*Objective:* Copy these lines from the material word for word, starting at its first line and stopping after the line that contains "[x=767, y=636]". Leave out the pictures.

Stored data entries:
---+---
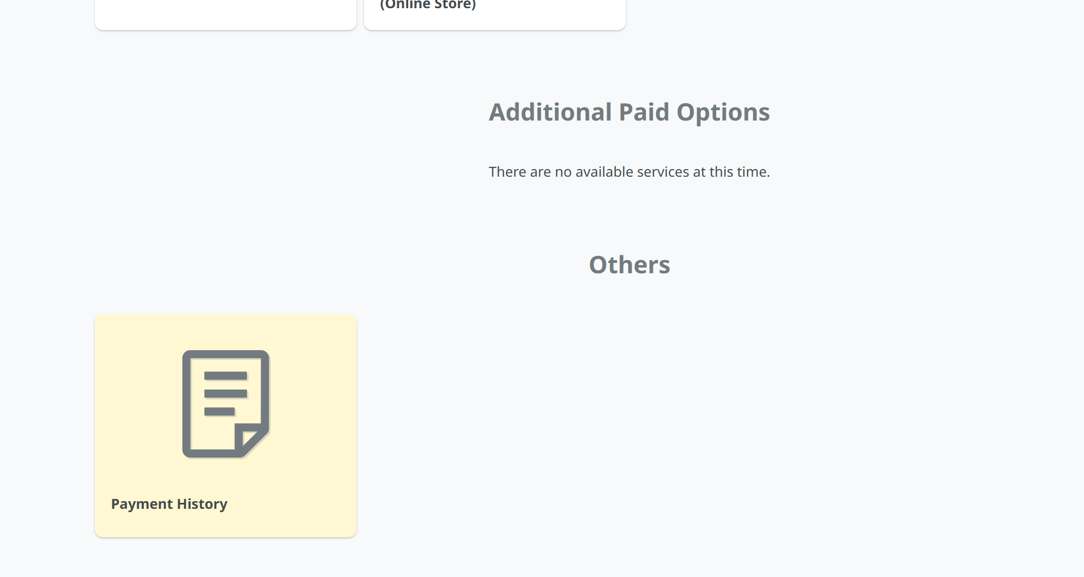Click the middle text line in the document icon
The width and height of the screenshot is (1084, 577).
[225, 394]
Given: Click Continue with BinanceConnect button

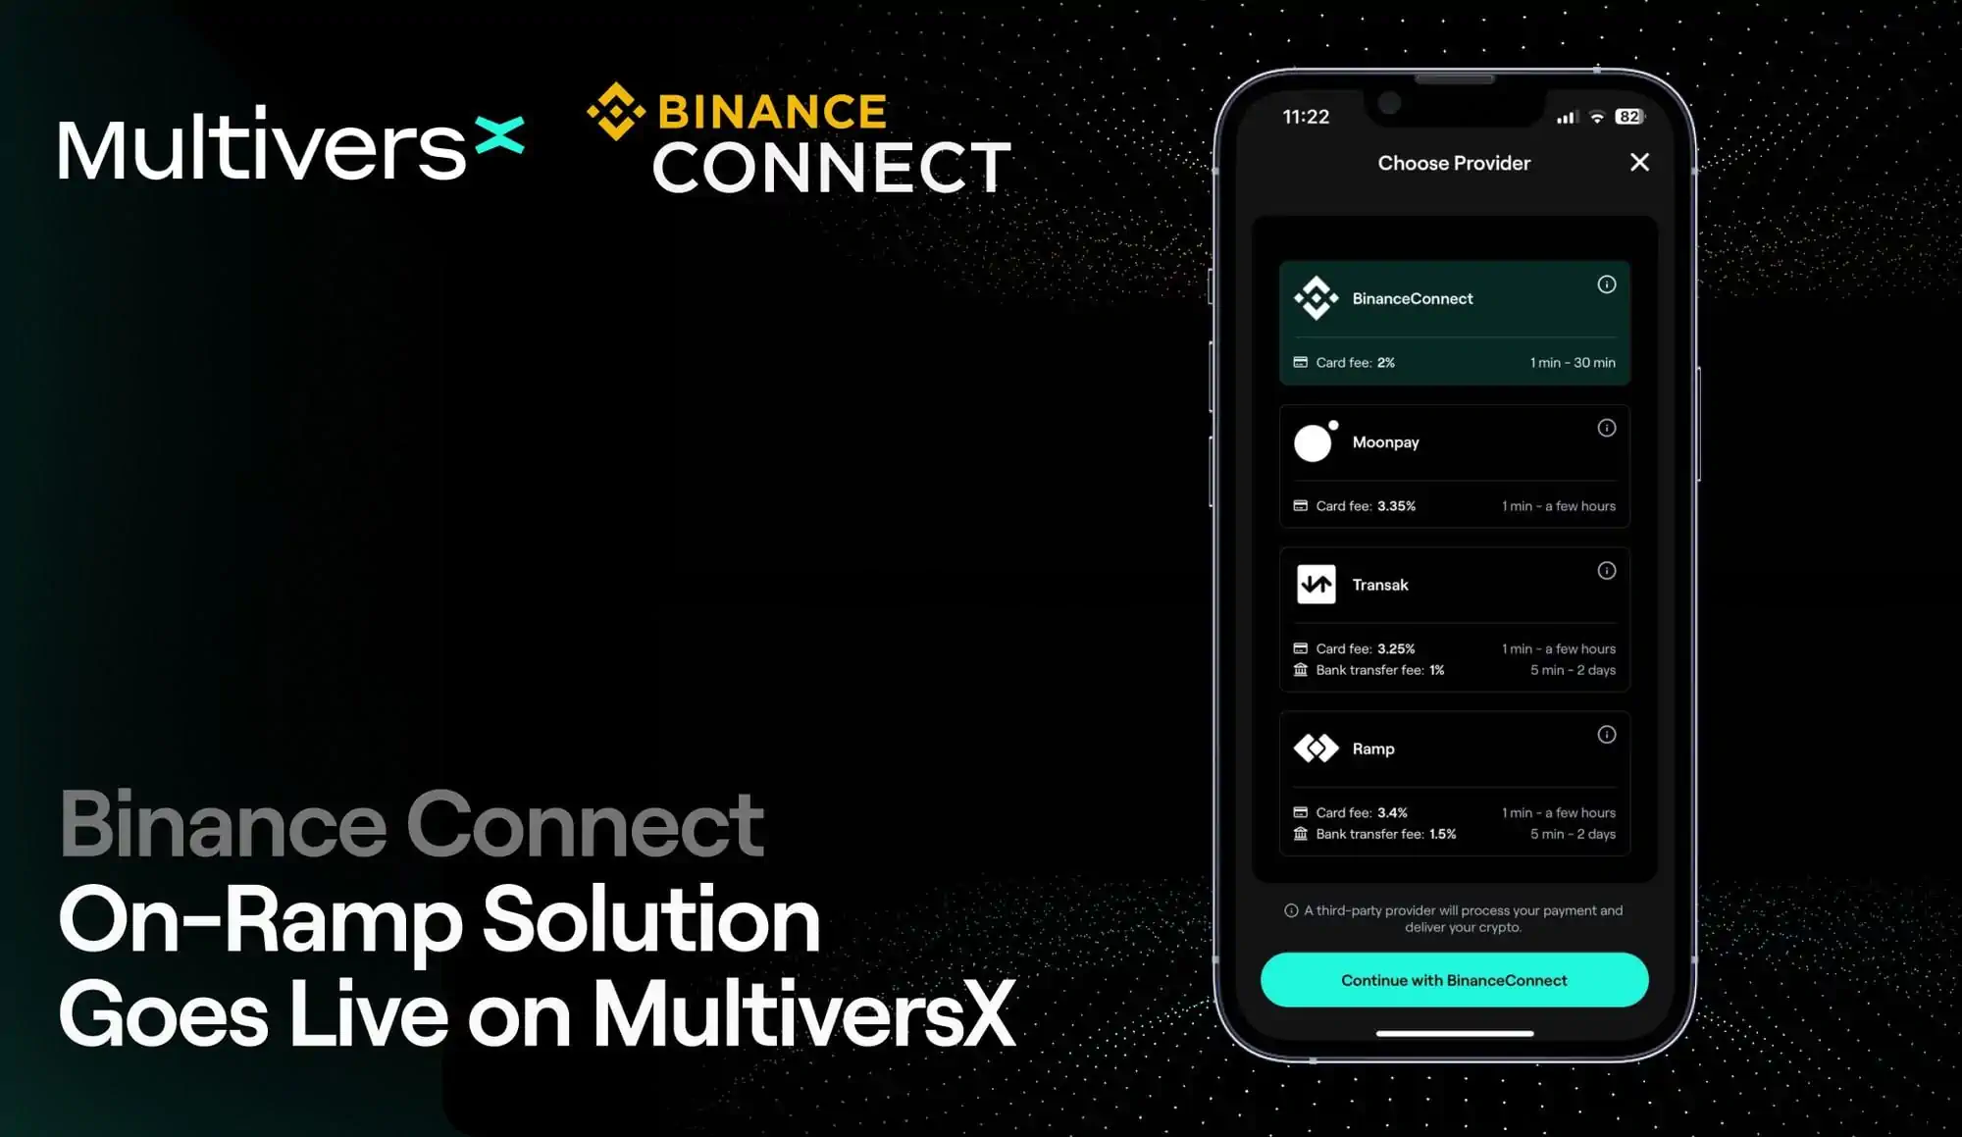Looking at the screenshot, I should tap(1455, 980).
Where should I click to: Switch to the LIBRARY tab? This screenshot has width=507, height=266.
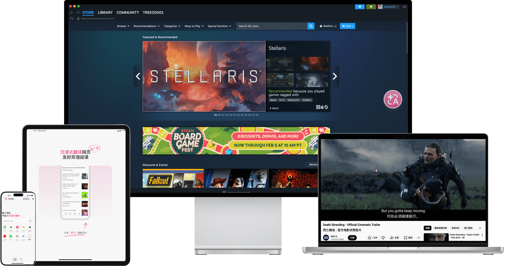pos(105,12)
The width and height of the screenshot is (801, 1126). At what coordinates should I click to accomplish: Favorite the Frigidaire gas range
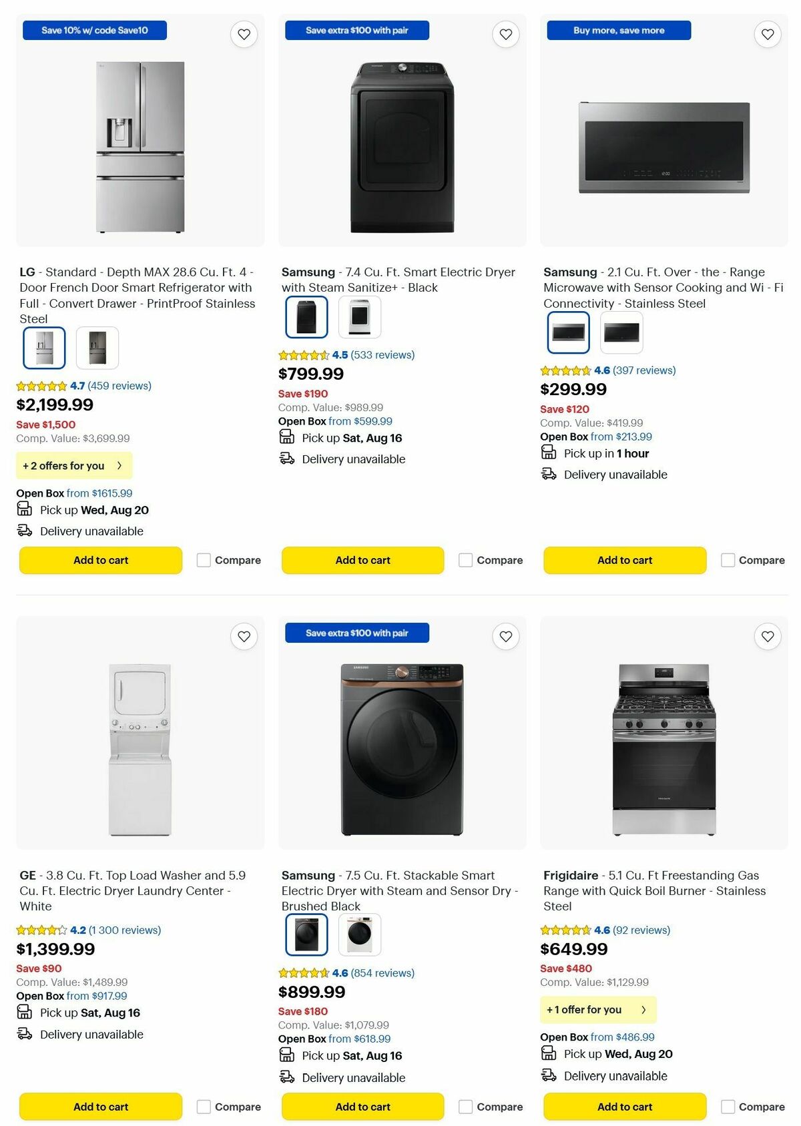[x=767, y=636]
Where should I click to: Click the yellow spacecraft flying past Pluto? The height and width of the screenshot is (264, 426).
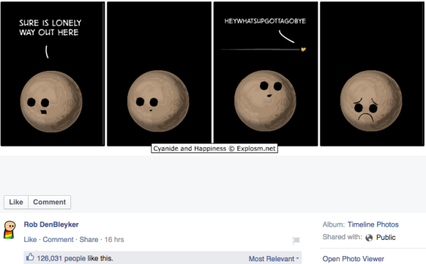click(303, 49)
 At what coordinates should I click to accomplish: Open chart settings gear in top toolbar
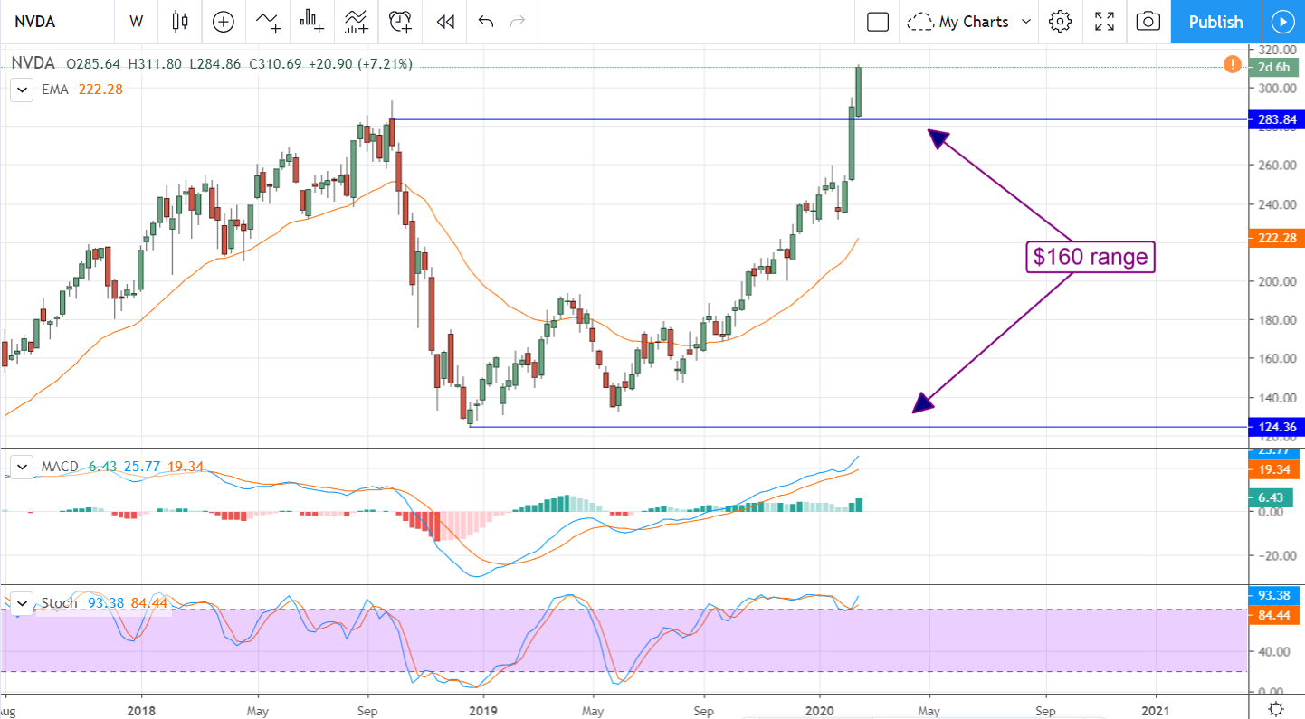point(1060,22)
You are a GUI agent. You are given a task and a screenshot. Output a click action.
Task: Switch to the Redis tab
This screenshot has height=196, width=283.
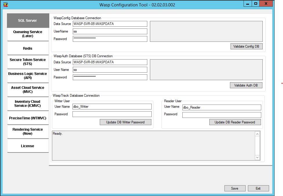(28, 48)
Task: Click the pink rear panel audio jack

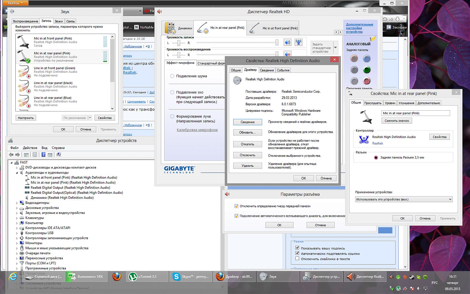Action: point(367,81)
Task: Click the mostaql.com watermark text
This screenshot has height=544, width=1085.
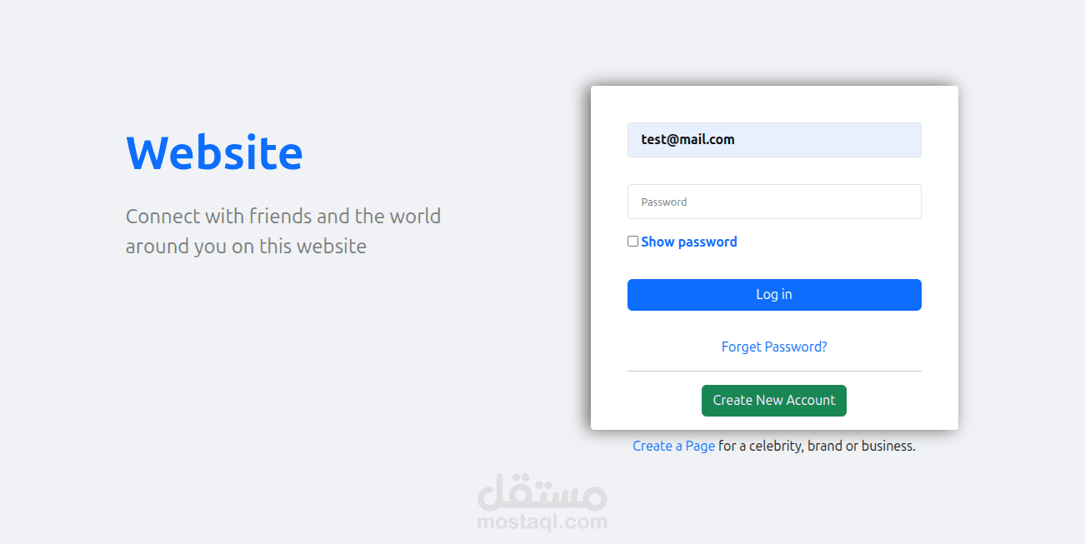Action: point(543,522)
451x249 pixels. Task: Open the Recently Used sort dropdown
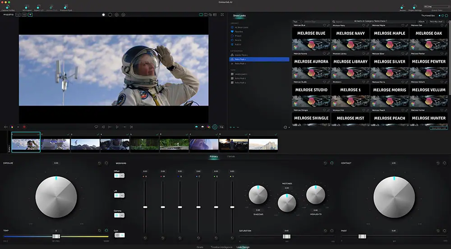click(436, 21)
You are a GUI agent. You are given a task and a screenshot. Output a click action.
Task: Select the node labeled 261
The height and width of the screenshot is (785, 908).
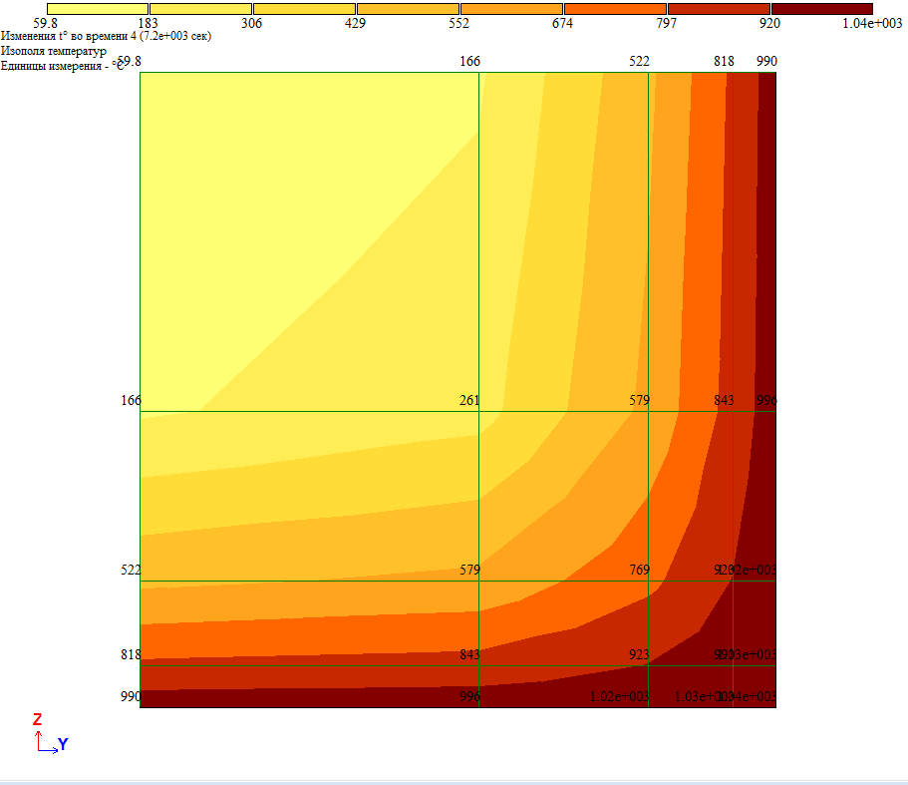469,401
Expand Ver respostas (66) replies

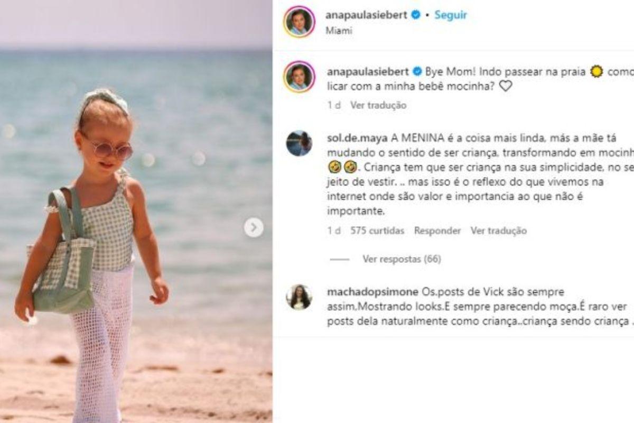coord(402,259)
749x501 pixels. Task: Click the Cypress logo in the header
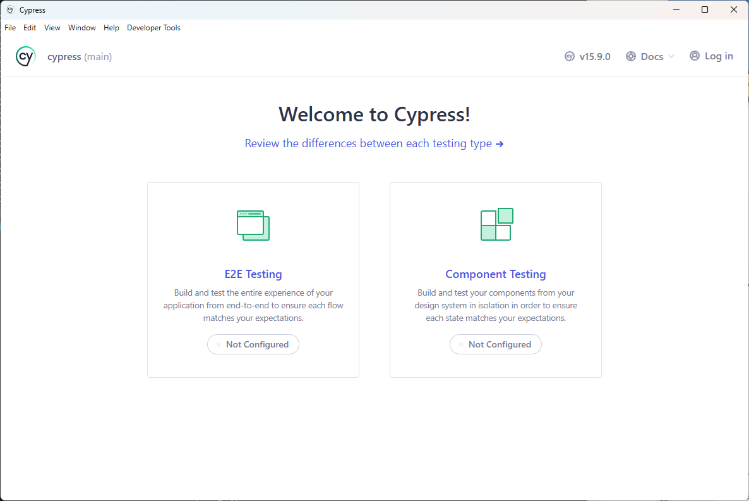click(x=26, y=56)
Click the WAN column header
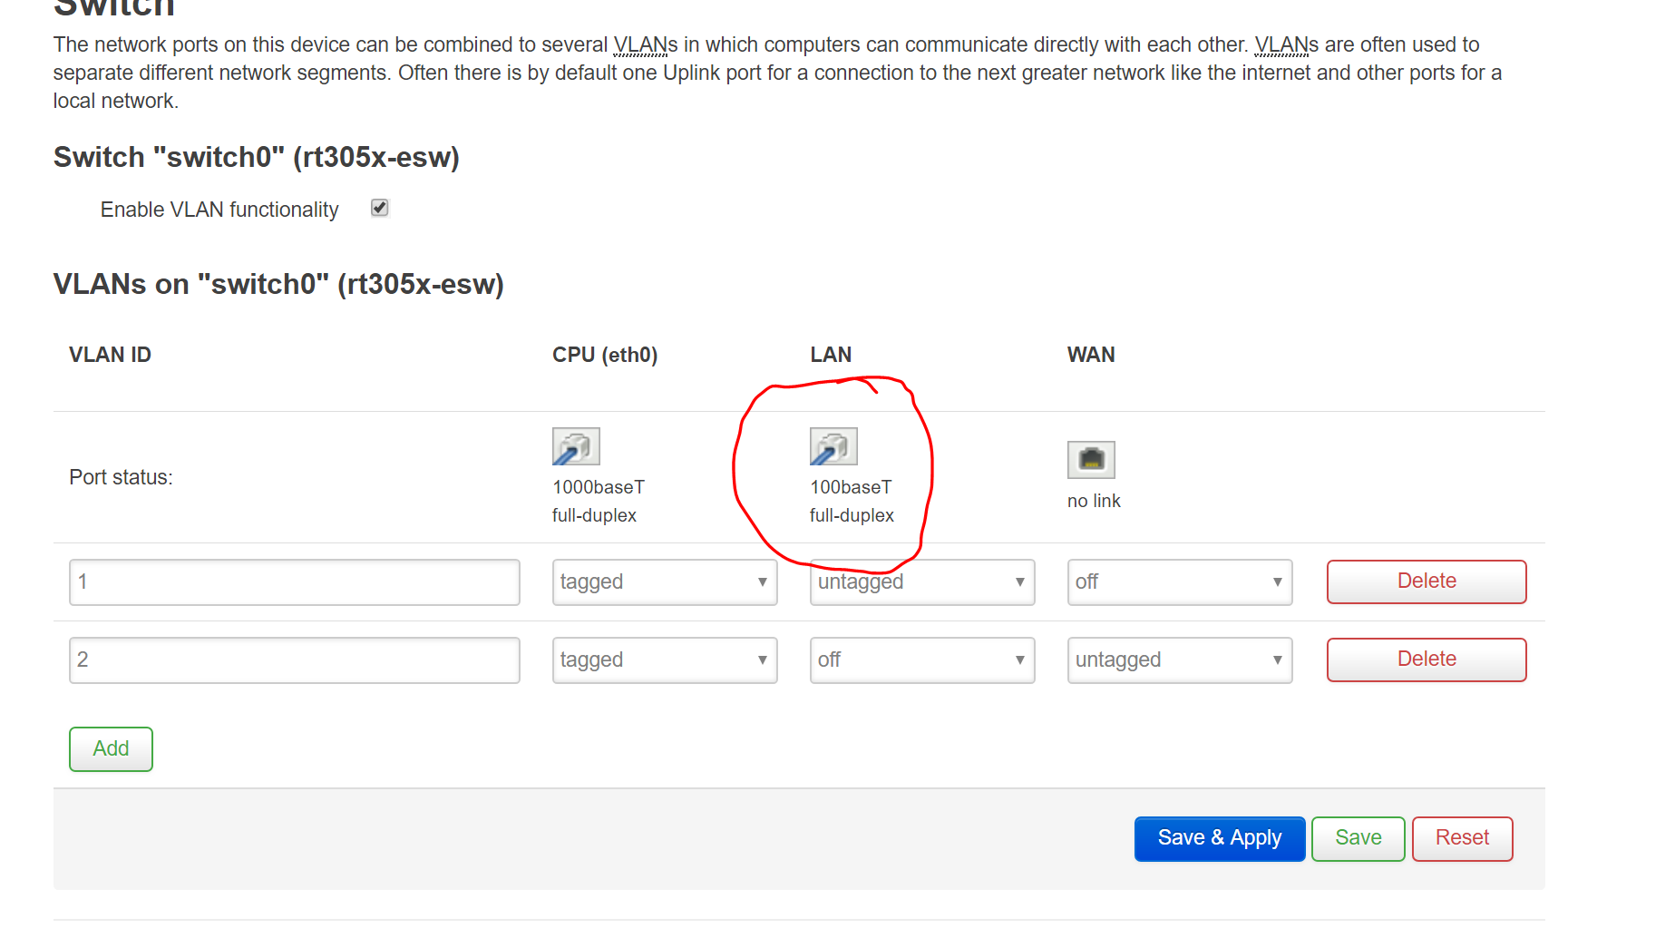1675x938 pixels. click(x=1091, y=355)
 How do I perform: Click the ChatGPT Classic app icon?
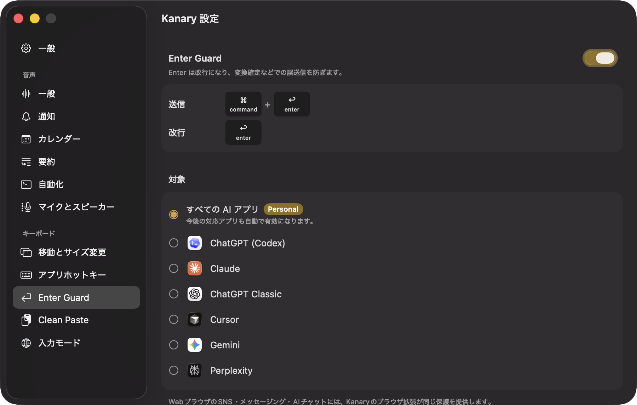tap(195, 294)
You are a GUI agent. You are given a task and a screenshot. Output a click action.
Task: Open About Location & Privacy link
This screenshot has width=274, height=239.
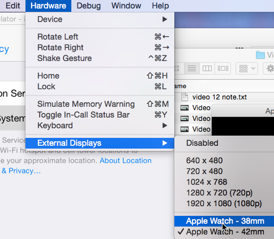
---+---
*Written solution:*
Click the middle text line in the document icon
The width and height of the screenshot is (1084, 577).
[225, 394]
Given: Click Continue with BinanceConnect button

Looking at the screenshot, I should tap(1455, 980).
Where should I click to: Switch to the LIBRARY tab? This screenshot has width=507, height=266.
pos(105,12)
The width and height of the screenshot is (801, 1126). At what coordinates should I click to accomplish: Favorite the Frigidaire gas range
[x=767, y=636]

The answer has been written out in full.